In the past we have done stories on the lances and different colours used on the RCMP Musical Ride pennons. In the days before the permanent Musical Ride there were Rides in Ottawa, “Depot” and Vancouver, pulled together for special events and it appears for a time they used different coloured pennons in each location. Equitation was a very large part of training and life on detachment work up to the late 1930s.
Equitation training carried on till September 1966 when it was discontinued. Looking back to old photographs from the early days when photographs were black and white it could discerned that the white part of the pennon was always at the bottom and whatever colour was on the top was always at the top.
Recently while looking for some information from an old RCMP Quarterly I noted a photograph on the inside back cover of a the Musical Ride from 1919 with the legendary CSM Tim Griffin, then a Sergeant Major, standing in front of that year’s version of the Musical Ride, and saw that the white of the pennon was on top. What’s that all about!

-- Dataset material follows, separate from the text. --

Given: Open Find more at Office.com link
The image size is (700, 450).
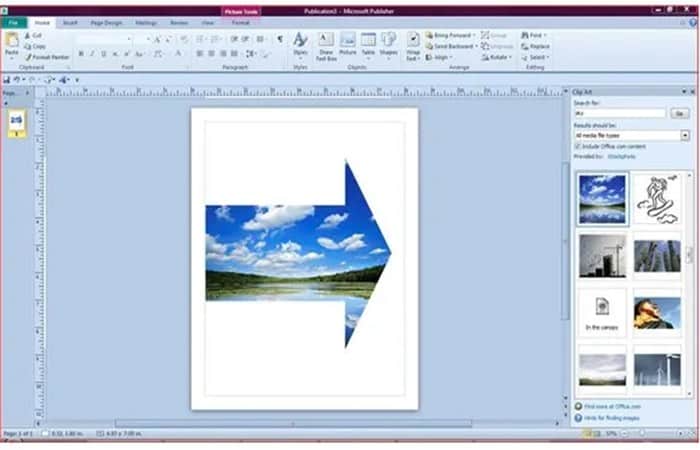Looking at the screenshot, I should pos(612,407).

Sgt. Major Griffin standing in front of the 1919 Musical Ride, at the Calgary Stampede. Note the white of the pennon is on top. Also the white leather work on the horses and the white shabracks. The question of the white shabracks came up in the story on “The Mysterious Giant White pillow case.” – Check out Ric’s article here.
Unfortunately, there are no members of the 1919 Ride left to ask “why were the pennons upside down?” I will have to wait until getting to “The Big Parade Square in the sky” to seek out CSM Tim Griffin and ask him “why?”